Le directoire de la communication sort du cadre : rôle élargi et responsabilités accrues
Le Baromètre Comfluence 2026, réalisé auprès de 105 directrices et directeurs de la communication, constate une évolution profonde de la fonction. Ce n’est plus seulement une question d’image ou de visibilité : le dircom se mue en gestionnaire de confiance, intervenant au cœur de la gouvernance, de la cohérence stratégique et de la régulation informationnelle.
Cette transformation s’inscrit dans un contexte plus large de tensions économiques, sociales et technologiques qui redessinent les attentes vis-à-vis des entreprises. Les répondants pointent des priorités nouvelles : cohésion interne, lutte contre la désinformation, traitement accéléré des crises et maintien d’un discours authentique entre engagements et actions.
« à un point de bascule »
Le Baromètre décrit la fonction comme étant « à un point de bascule » : expression qui résume la bascule d’un rôle opérationnel (production de contenus, relations médias) vers un mandat stratégique — veiller à l’alignement entre ce que l’organisation dit, ce qu’elle fait et la perception des parties prenantes.
Des missions reconfigurées, des compétences redéfinies
Concrètement, les dircom sont désormais attendus sur des terrains autrefois extérieurs à leur périmètre : influence, gouvernance, conformité narrative et management des parties prenantes. Cela implique une montée en compétences sur l’analyse des risques réputationnels, la coordination interfonctionnelle et la capacité à conseiller les comités exécutifs lors de choix stratégiques.
- Cohésion interne : limiter la fragmentation de l’information et fédérer les messages en interne.
- Gestion de la désinformation : combattre les fake news et restaurer la confiance externe.
- Réactivité en crise : fournir des réponses rapides, mais surtout cohérentes avec la stratégie globale.
Cette reposition accentue la fonction de communication comme outil de régulation : elle assure la concordance entre déclarations publiques, décisions internes et comportements effectifs de l’entreprise.
Un contexte externe qui pèse : la confiance comme enjeu stratégique
Le Baromètre s’inscrit dans une tendance mondiale observée par d’autres études, notamment le Trust Barometer 2026 d’Edelman, qui souligne l’acuité du défi de la confiance. Face à une défiance croissante — alimentée par des pressions économiques, des fractures sociales et des ruptures technologiques —, les organisations sont attendues pour jouer un rôle de lien social, voire d’amortisseur des divisions.
Fait notable mentionné par le rapport : en 2026, pour la première fois observée, les entreprises ont été jugées plus éthiques que certaines ONG, signe d’un déplacement des attentes et des responsabilités envers le monde économique.
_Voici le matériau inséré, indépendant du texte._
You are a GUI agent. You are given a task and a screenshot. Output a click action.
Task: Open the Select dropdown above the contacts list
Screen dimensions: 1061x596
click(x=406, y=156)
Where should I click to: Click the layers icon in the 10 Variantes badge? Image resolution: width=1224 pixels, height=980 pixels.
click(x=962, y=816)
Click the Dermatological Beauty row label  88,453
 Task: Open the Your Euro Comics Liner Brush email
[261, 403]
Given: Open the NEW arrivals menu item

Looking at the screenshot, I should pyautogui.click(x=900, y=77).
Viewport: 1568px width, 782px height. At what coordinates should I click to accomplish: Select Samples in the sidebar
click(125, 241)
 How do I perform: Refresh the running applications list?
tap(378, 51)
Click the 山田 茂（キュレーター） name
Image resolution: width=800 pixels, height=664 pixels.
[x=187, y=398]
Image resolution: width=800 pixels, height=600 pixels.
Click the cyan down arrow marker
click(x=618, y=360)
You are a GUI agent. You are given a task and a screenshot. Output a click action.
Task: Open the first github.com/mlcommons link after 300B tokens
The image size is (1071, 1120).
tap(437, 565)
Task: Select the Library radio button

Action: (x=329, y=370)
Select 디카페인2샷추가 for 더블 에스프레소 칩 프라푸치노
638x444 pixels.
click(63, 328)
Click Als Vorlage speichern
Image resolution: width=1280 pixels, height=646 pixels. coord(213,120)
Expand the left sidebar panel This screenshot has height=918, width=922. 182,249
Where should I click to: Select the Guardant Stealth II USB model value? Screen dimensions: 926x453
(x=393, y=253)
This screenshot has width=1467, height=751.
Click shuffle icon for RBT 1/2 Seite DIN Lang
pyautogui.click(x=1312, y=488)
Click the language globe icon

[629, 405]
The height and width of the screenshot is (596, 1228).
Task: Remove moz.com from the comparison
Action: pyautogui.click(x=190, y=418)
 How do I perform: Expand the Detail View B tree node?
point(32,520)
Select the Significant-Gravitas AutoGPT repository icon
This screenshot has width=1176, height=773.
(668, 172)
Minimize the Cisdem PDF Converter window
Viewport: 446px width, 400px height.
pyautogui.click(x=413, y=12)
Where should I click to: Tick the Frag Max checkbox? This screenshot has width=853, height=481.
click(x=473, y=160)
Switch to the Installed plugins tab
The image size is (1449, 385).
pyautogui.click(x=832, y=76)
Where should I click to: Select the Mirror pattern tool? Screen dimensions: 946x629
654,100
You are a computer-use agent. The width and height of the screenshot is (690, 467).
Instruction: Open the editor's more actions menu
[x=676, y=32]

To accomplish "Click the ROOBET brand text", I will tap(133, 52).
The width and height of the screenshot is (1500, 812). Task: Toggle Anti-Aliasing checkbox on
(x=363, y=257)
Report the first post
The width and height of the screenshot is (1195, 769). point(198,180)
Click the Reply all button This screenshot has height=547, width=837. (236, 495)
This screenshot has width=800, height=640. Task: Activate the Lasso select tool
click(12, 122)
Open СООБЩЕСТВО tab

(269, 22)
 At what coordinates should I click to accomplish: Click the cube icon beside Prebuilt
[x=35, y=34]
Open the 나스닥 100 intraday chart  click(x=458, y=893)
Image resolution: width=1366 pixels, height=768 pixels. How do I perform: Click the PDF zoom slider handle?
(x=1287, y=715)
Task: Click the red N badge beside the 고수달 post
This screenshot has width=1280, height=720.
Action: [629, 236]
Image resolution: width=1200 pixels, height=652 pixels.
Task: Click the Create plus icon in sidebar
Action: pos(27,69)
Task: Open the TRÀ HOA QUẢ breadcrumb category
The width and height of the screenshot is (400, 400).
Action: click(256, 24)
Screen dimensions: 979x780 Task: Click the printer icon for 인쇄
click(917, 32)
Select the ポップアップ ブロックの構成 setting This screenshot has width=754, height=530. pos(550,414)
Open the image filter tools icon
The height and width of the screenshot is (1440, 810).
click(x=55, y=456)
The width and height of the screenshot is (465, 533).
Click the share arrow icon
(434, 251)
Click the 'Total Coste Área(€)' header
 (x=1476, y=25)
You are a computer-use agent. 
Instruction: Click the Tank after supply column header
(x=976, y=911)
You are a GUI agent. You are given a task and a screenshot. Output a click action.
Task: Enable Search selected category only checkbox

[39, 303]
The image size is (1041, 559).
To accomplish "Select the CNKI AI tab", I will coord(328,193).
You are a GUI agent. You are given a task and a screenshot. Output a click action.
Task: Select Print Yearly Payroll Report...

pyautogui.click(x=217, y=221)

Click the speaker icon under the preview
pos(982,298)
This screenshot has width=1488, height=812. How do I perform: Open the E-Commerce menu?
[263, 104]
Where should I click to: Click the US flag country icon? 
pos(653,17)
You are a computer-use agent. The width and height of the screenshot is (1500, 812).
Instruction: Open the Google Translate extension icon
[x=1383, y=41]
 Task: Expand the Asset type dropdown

Conséquences pour les directions marketing et la gouvernance
Pour les directions marketing et communication, ces conclusions appellent à repenser l’allocation des ressources. Il ne s’agit plus uniquement d’investir dans des campagnes visibles, mais aussi dans des dispositifs de surveillance des discours, des formations transverses, et des procédures intégrées de gestion des crises. Le dircom doit désormais s’asseoir à la table des décideurs, non comme exécutant, mais comme architecte des conditions de confiance.
À court terme, les entreprises qui intègrent ce rôle stratégique pourront mieux anticiper les crises réputationnelles et préserver l’adhésion des parties prenantes. À moyen terme, cela transforme la communication en levier de gouvernance capable d’influencer les décisions opérationnelles et la stratégie globale.
| Élément | Valeur |
|---|---|
| Échantillon | 105 dircom |
| Principaux enjeux identifiés | Cohésion interne, fake news, réactivité en crise |
Ce que cela implique pour l’écosystème
Pour les agences, les cabinets de conseil et les fournisseurs technologiques, l’évolution du dircom est une opportunité : proposer des offres intégrées — mélangeant surveillance médiatique, conseil en gouvernance, formations et outils de gestion de crise — deviendra un argument clé. Les marques qui négligent cette transition risquent d’être dépassées, non seulement sur le terrain de la communication, mais aussi sur celui de la légitimité institutionnelle.
Le Baromètre Comfluence 2026 envoie un signal clair : la communication n’est plus une fonction de soutien, elle participe désormais à la construction de la stratégie d’entreprise en tant que garant opérationnel de la confiance.
Analyse : la montée en puissance du dircom oblige à redéfinir les périmètres budgétaires et les gouvernances internes. Les directions marketing gagneront à positionner leurs responsables communication comme co-architectes de la stratégie, investissant davantage dans les capacités de prévention, de coordination et de conseil stratégique.